When the master, John Carpenter brought Stephen king's story of a demonically possessed car to the big screen in 1983, the star of the book immediately became the star of the film.
Quite simply, the 1958 Plymouth Fury is a vehicle of genuine beauty. The car itself was a genuine classic of its time with only 5,300 ever produced of the V-8 engine which produced 290 horsepower and came equipped with the legendary quad headlamps, tube grille and lollipop taillights. As you may gather, I adore this car.
The film is quite rightly regarded as one of Carpenters classics, skillfully achieving the one thing that he needed to do to make the film convincing - after all, this is a film about a possessed automobile and the audience had to be convinced, they had to be scared. From the initial scenes where we first see Christine on the production line, the single gleaming red car inn-amongst the sea of plain white versions, the pleasing aesthetics of the car are immediately established. It's not long after, thanks to the deaths of a couple of factory workers, that the violent malevolence of the car is also established.
The car is the star of the story. Christine looks beautiful but there's never a moment when the murderous menace isn't clearly lurking just below the surface.
Around 20 separate cars were used in the making of the movie after Carpenter advertised throughout southern California for any models. It is true that not all of the cars used in the film were Furys (the Belvedere and Savoy models were also used), the Fury is the model that still reasonates. Of all the cars used in the making of the Christine, just two Furys still exist. I want one
2) 1973 XB GT Ford Falcon from Mad Max
Star Trek has the Enterprise; Star Wars has the Millennium Falcon; Back to the Future has the De Lorean.... the original Mad Max film has the Ford Falcon.
If there was anything that was going to upstage that young upstart Mel Gibson (and just whatever the heck ever happened to him after this film?) then it needed something with a monster charisma that could fill the screen. I think that it's safe to say that the car in this film just about did that..... in spades.
Director George Miller wanted a car that could match the revenge induced viciousness of Max, so they plumped for the 1973 XB GT Ford Falcon. They painted it midnight black (of course) and then gave it matt black stripes and finished it off with a roof spoiler.
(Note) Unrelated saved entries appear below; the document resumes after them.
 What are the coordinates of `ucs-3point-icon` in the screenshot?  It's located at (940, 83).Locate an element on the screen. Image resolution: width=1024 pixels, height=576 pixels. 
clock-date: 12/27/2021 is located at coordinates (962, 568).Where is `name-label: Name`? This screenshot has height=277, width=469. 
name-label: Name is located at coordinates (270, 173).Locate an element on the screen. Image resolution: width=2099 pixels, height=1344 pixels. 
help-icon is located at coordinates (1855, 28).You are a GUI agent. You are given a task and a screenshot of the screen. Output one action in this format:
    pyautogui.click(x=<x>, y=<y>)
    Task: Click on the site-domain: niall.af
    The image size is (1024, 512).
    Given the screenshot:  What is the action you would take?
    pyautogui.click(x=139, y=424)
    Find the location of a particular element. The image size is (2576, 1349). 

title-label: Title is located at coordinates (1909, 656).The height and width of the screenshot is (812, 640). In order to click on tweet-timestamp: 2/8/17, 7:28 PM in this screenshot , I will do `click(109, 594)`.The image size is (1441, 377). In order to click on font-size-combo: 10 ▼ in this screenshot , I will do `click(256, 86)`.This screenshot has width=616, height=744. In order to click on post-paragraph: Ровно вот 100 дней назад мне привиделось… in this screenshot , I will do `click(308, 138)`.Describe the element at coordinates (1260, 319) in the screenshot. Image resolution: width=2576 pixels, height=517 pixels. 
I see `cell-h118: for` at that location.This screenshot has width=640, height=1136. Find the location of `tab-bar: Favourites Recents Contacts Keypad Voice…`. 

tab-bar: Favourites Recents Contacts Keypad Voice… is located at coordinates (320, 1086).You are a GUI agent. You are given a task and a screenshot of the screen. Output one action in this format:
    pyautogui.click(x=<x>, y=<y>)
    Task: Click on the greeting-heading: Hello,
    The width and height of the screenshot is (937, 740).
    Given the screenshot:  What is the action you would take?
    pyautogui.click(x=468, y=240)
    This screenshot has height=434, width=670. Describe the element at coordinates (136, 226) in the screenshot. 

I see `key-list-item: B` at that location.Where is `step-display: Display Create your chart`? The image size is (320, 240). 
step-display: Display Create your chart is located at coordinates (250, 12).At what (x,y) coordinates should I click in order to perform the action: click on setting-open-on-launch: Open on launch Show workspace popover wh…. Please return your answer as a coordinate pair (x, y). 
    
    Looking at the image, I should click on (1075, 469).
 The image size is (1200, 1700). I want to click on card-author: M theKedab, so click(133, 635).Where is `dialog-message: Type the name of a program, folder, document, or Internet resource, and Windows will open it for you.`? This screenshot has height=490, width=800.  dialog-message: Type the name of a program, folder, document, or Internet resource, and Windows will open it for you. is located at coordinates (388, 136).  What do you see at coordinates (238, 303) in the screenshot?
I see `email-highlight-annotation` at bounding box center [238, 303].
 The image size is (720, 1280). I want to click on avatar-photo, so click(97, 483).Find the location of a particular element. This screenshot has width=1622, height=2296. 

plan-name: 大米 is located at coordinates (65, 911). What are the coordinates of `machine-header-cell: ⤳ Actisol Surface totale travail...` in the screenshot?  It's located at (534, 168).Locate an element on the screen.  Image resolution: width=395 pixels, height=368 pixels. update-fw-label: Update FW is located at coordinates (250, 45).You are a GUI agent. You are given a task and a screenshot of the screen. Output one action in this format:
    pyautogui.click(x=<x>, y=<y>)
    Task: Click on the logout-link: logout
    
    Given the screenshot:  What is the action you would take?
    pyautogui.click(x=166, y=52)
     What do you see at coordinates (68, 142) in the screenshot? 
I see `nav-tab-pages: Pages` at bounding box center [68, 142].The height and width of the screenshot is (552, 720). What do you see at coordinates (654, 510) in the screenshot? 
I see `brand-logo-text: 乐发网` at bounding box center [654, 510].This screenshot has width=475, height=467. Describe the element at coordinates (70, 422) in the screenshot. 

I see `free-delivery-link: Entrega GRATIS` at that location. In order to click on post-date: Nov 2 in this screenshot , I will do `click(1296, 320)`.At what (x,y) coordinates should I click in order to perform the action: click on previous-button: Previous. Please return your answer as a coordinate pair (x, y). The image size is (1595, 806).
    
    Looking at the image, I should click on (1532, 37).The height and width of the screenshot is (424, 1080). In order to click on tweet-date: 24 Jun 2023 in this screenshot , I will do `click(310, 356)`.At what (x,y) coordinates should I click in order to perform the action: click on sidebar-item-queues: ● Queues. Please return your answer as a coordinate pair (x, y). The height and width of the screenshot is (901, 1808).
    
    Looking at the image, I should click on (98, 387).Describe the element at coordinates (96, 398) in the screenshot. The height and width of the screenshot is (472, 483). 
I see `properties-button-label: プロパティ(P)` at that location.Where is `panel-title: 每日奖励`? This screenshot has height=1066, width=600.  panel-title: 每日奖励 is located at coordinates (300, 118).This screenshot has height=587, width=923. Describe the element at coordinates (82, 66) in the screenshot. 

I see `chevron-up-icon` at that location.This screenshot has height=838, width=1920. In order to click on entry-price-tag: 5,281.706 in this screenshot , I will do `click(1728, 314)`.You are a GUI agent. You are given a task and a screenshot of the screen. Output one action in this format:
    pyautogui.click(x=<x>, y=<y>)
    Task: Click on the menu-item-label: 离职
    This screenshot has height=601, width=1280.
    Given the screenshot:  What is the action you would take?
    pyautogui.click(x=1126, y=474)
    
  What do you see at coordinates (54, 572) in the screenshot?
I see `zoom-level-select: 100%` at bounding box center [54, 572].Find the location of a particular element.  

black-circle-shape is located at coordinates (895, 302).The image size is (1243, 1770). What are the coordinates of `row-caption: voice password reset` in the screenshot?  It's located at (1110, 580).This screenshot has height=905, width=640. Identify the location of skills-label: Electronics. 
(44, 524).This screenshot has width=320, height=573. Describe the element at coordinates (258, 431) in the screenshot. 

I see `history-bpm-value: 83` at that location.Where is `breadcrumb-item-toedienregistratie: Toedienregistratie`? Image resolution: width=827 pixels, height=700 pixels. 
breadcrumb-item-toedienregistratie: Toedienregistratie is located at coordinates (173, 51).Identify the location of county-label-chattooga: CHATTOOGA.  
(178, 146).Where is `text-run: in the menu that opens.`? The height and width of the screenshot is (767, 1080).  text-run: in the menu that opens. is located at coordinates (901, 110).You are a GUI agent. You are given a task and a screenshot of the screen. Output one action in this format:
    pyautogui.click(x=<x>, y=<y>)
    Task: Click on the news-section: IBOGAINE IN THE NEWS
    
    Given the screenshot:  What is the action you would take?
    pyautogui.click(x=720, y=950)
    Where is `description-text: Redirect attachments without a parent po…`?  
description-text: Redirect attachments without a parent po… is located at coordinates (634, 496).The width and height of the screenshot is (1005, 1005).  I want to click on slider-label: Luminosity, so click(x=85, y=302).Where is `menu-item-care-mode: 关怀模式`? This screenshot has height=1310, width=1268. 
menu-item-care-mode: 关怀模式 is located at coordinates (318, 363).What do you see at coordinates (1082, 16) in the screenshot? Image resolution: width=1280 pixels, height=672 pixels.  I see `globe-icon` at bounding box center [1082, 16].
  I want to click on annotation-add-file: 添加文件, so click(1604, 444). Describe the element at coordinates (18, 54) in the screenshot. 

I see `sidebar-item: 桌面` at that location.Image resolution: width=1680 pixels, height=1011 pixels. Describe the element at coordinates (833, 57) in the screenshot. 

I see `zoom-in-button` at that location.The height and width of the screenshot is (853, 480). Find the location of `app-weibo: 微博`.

Well I say, 'finished it off', because the final touch was actually the quintessential element - the supercharger. This addition was intentionally set up so ridiculously high off the intake that it became a nonfunctional item. - but who cares, because it sounded and looked stunning.
I want one.
1) The Time Machine
This masterpiece was made in 1960 and directed by the excellent George Pal, who had not only already directed the first H.G Wells adaptation of The War of the Worlds, but was also responsible for a notable body of work with perhaps most famously, the wonderful When Worlds Collide.
The magnificent Rod Taylor plays George Wells (see what they did there?), who has asked one friends to attend his dinner party. However, George isn't yet present so, in accordance with his prior wishes, they begin without him. Not before long, a clearly stressed and exhausted George stumbles into the dining room and so begins to recount a quite remarkable tale of time travel and adventure.
However, for myself and many others, the real star of the film is the time machine itself. It is a thing of genuine beauty. MGM art director Bill Ferrari created the Machine, a sled-like design with a big, rotating vertical wheel behind the red plush seat, together with with a plethora of knobs and levers that is a attention to a detailers wet dream. It is a movie prop that has become an integral part of the wider entertainment history. Even those few that may never have seen the whole of this wonderful movie will recognise the truly beautiful design of the machine and from which film it comes from. It is a contraption that quite simply screams out Victorian Steampunk charm.
If anyone was to give me a full size, half size or even mini-sized Time machine copy, I would love them forever. I want one.